Bodies of evidence start at “high” (RCT-derived; the MVP only ingests randomised designs). Each of the five Cochrane GRADE downgrade factors then computes a severity from the run's numeric outputs:

  • Risk of bias: weighted share of the pooled estimate that comes from High-RoB studies, conditioned on the validated subset only. ≥40% → serious; ≥70% → very_serious. Reviewer-unreviewed LLM judgements never move the threshold — the safety branch pins not_serious when no contributing study has a validated RoB row.
  • Inconsistency: I² ≥ 50% → serious; ≥ 75% → very_serious. k ≤ 2 forces not_serious because the heterogeneity statistic is uninformative at small k.
  • Indirectness: auto-derivation cannot assess PICO directness from numeric output alone, so the engine always emits not_serious. Reviewers escalate via the drawer.
  • Imprecision: takes max() of two streams. Stream A (events): <100 → very_serious, <300 → serious.
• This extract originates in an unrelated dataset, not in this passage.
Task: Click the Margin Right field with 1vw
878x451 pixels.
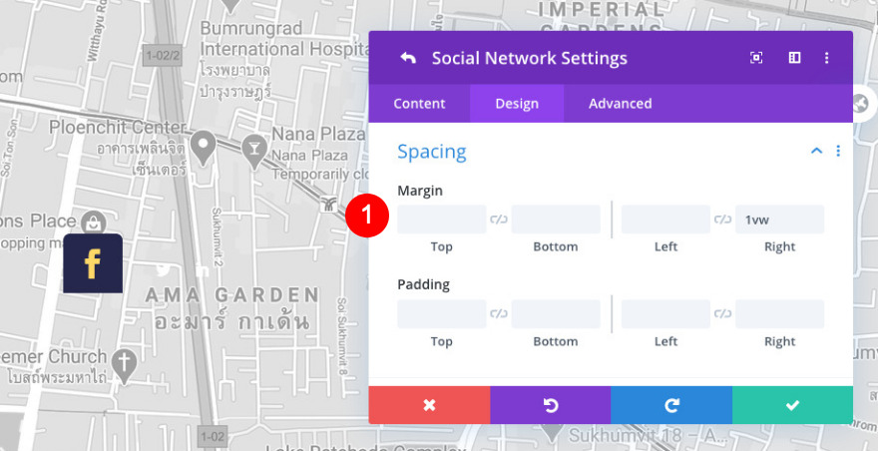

Stream B (CI): with MID configured, crosses BOTH MID and no-effect → very_serious; crosses MID only → serious; without MID, crosses no-effect → serious. The max() ensures a sparse event count cannot down-weigh a CI signal and vice versa.
  • Publication bias: k < 10 → not_serious (Egger's test is underpowered below the Cochrane k=10 threshold). k ≥ 10 AND Egger p < 0.10 → serious.

SQL ↔ TS arithmetic parity

The final certainty is computed app-side and validated DB-side by a Postgres CHECK constraint (chk_grade_arithmetic_consistent). The CHECK calls a SQL function (compute_grade_final_certainty) that mirrors the TypeScript computeFinalCertaintyline-for-line; the TS twin is exhaustively unit-tested across every (starting × downgrade-total) cell, and the SQL CHECK enforces equality at write time, so any divergence between the two fails closed.

Reviewer finalisation + override

The SoF table at /analysis/[id]/grade renders every auto-derived row. Clicking a row opens a drawer with per-factor severity radios + basis textarea + an expandable auto_signals panel showing the numbers the engine considered. The state machine is single-reviewer (no dual-review conflict gate): auto ⇄ under_review → finalised → auto(the under_review → auto edge is for abandoned edits; the finalised → auto edge is the un-finalise path). Optimistic-lock CAS on every mutation guards against lost updates.

Snapshots at sign-off

When a sign-off is approved, the approval transaction also appends every finalised GRADE row (and every validated RoB row) into the grade_assessment_snapshots / rob_assessment_snapshots tables, atomic with the milestone advance. The frozen payload is the authoritative SoF for that analysis-version — subsequent re-finalisation or re-derivation cannot retroactively alter the submission.